Bernardine Anna Livia Mary Bishop (née Wall; 16 August 1939 – 4 July 2013) was an English novelist, teacher and psychotherapist. Her first novel, Perspectives, was published by Hutchinson in 1961. During a half-century interregnum between publishing her first two novels and her third, the 2013 Costa prize-nominated Unexpected Lessons In Love, she brought up a family, taught, and practised as a psychotherapist.
Diagnosed with cancer of the colon in 2008, and subsequently forced to give up her psychotherapy work because of the illness, she reinvigorated her literary career by writing three novels, of which Unexpected Lessons In Love was the first.
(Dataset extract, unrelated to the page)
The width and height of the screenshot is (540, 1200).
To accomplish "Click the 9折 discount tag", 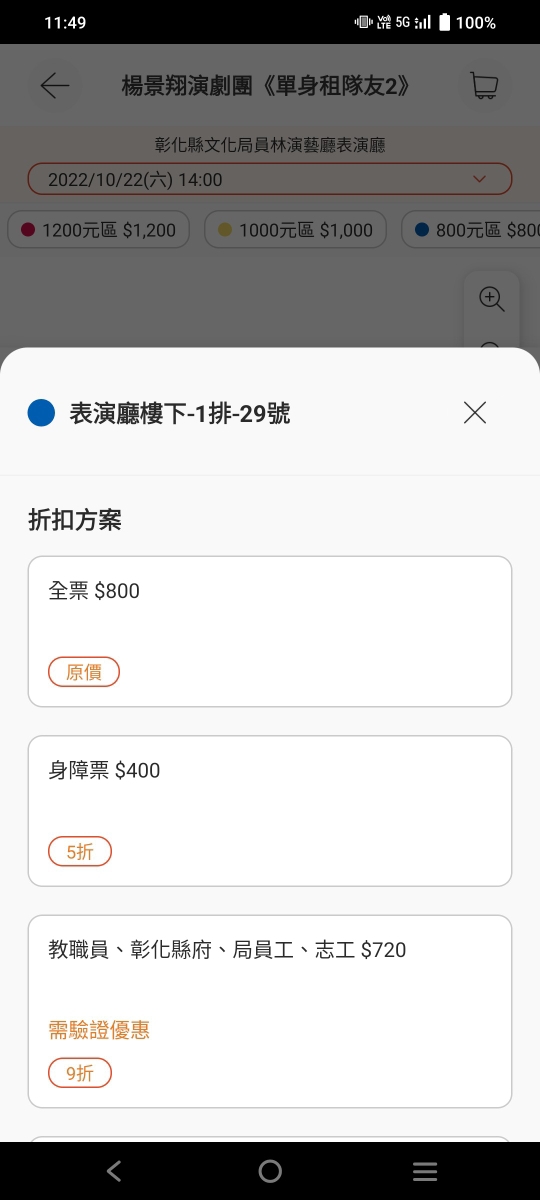I will (80, 1073).
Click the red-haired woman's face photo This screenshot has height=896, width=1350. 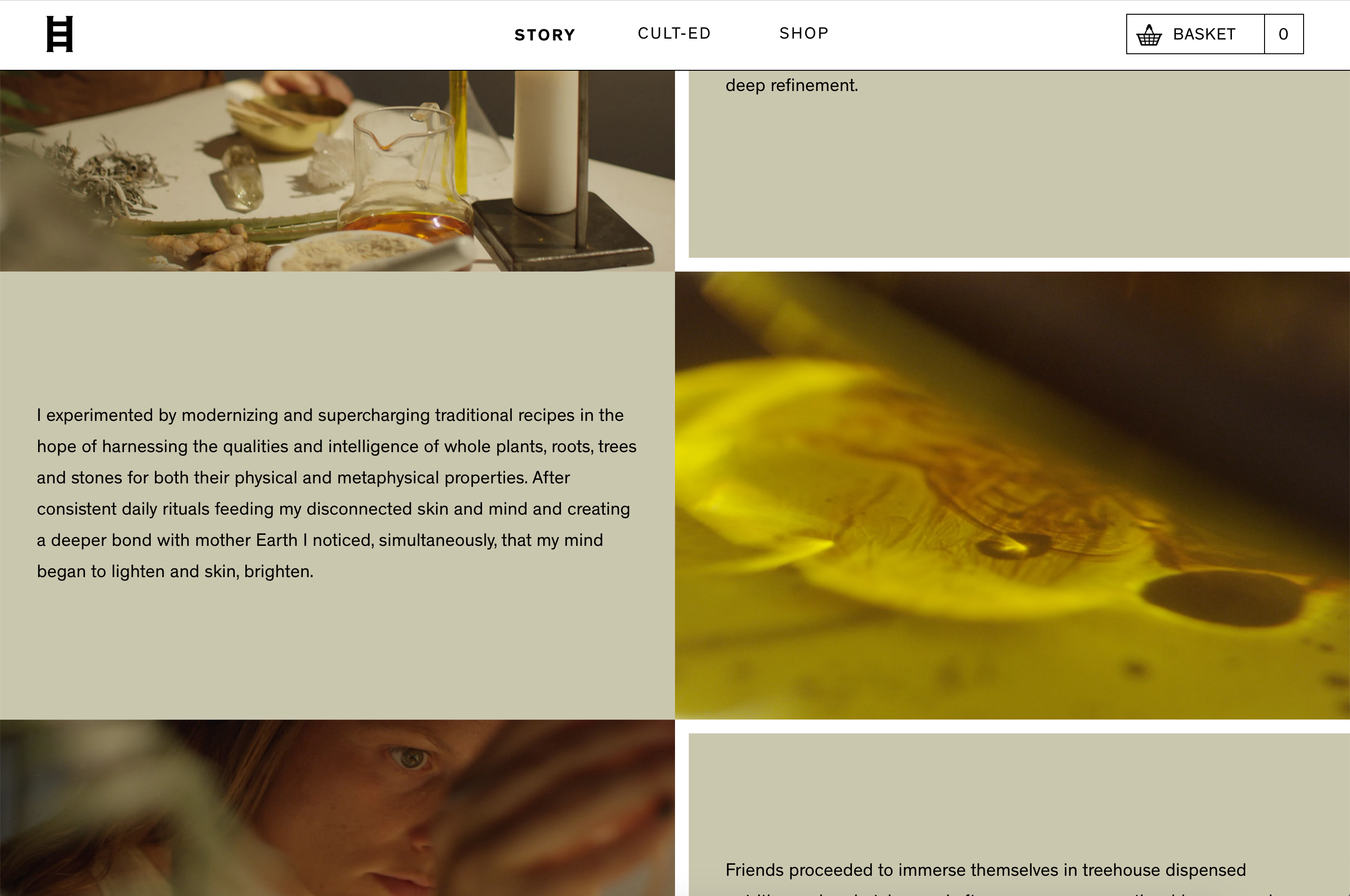point(337,807)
The book had only just been published when, having been informed that her condition was terminal, she decided to withdraw from chemotherapy and "turn her face towards Jerusalem". She died the following July.
Bishop was born in London, England to a literary family. Her mother, Barbara Wall, a novelist and translator, and her father, Bernard, who wrote on Italian and Spanish history and culture, were leading Catholic thinkers of the day, entertaining a stream of literati including Rene Hague, Gavin Maxwell and Dylan Thomas at their Ladbroke Road home. The poet and suffragist Alice Meynell was a great-grandmother on her mother’s side.
She spent her formative years, during World War II, with her grandmother Madeline at Greatham, West Sussex, and was reunited with her parents in London following the cessation of hostilities. Bishop was educated at the Convent of Our Lady of Sion, Bayswater, west London, and Newnham College, Cambridge, where her lecturers in English included CS Lewis, EM Forster and FR Leavis. Her peers at Cambridge included David Frost and Peter Cook, and the novelist Margaret Drabble.
After graduating she became the youngest defence witness in the celebrated Lady Chatterley trial of 1960, when Penguin Books was prosecuted under the Obscene Publications Act for the publication of DH Lawrence’s Lady Chatterley’s Lover. The last witness to be called, she appeared at the behest of Michael Rubinstein, a friend of the family and solicitor for Penguin Books, who believed her testimony would be sufficiently lucid and guileless to illustrate that reading the book had not corrupted her.